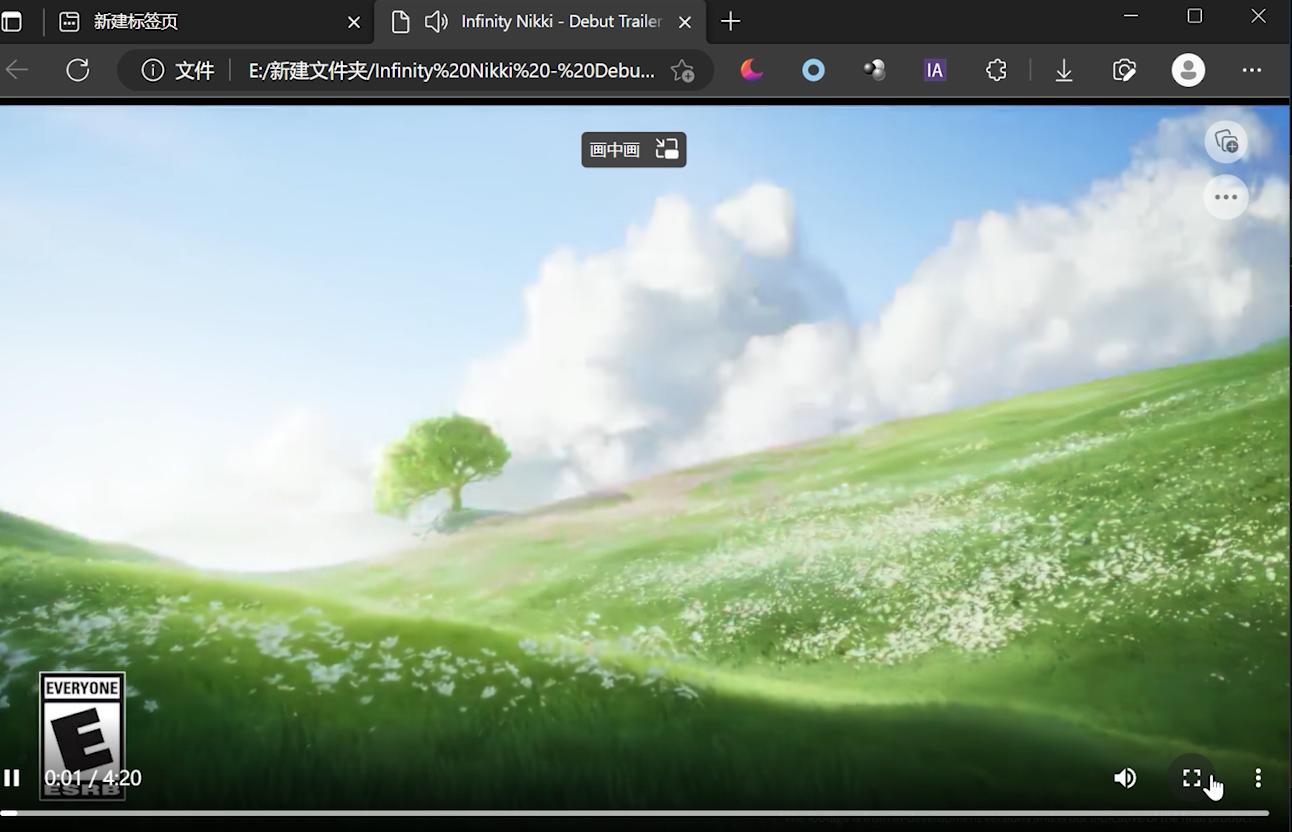This screenshot has height=832, width=1292.
Task: Launch the web capture screenshot tool
Action: 1124,70
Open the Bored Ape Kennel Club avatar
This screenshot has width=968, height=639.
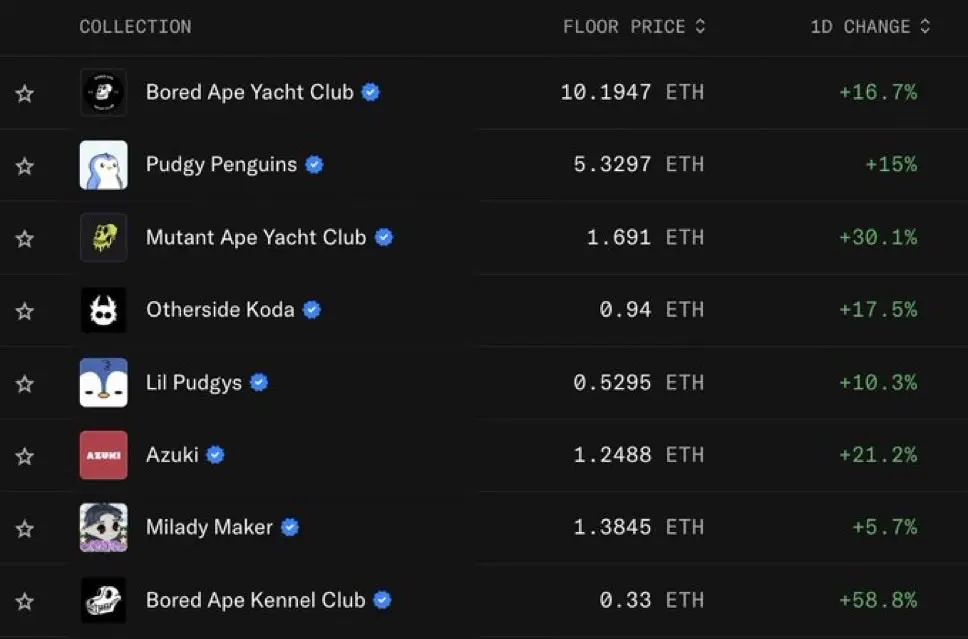pos(104,600)
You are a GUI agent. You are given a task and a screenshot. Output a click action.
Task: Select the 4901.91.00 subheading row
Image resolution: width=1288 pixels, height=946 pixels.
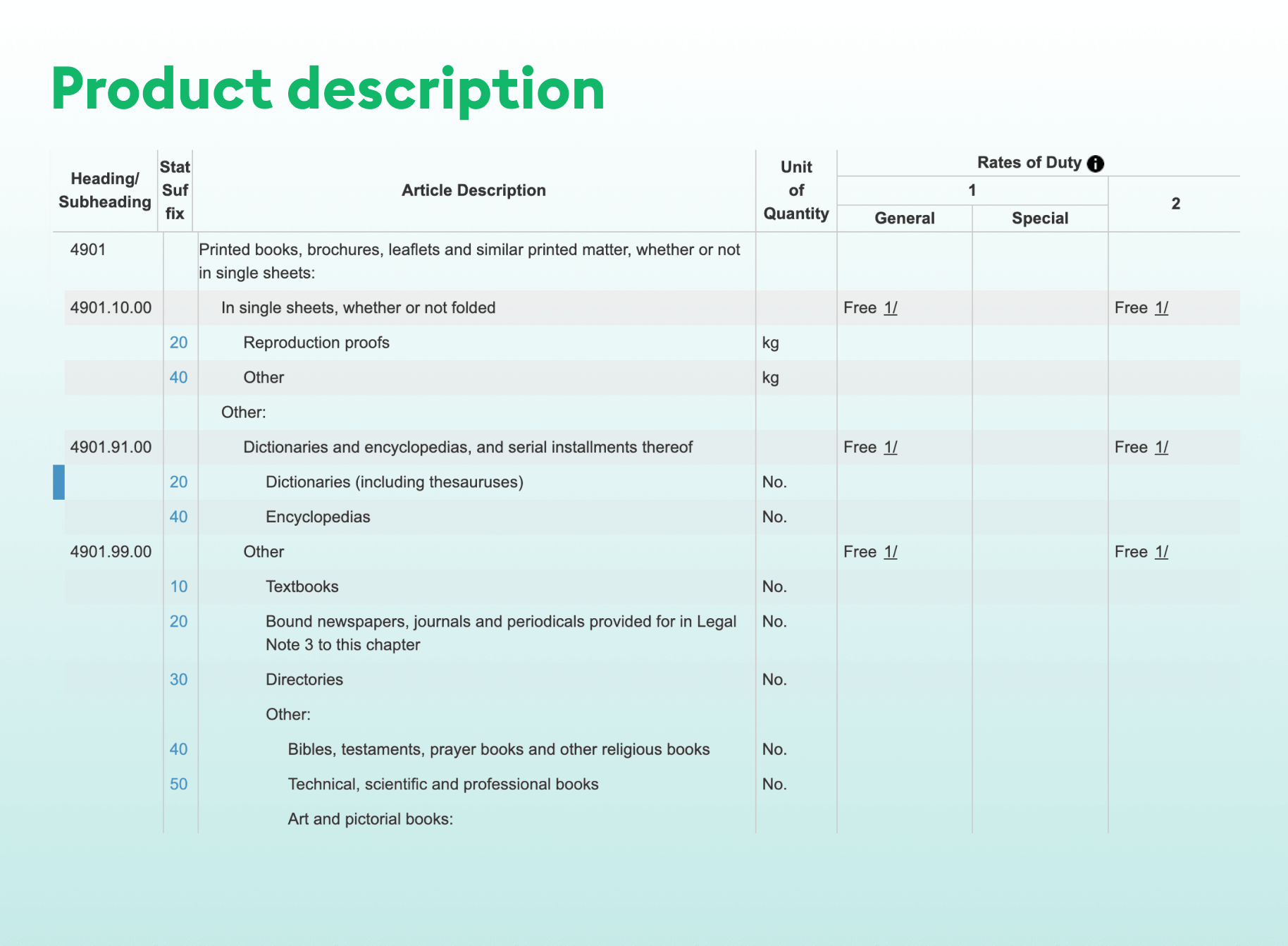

|---|

AIM OF THE EXERCISE
Please transcribe the lines from the one containing "Task: Select the 4901.91.00 subheading row" to the last line of the listing, both included, exactly and with nothing added, leaving every picture out.

SOLUTION BELOW
Task: Select the 4901.91.00 subheading row
Image resolution: width=1288 pixels, height=946 pixels.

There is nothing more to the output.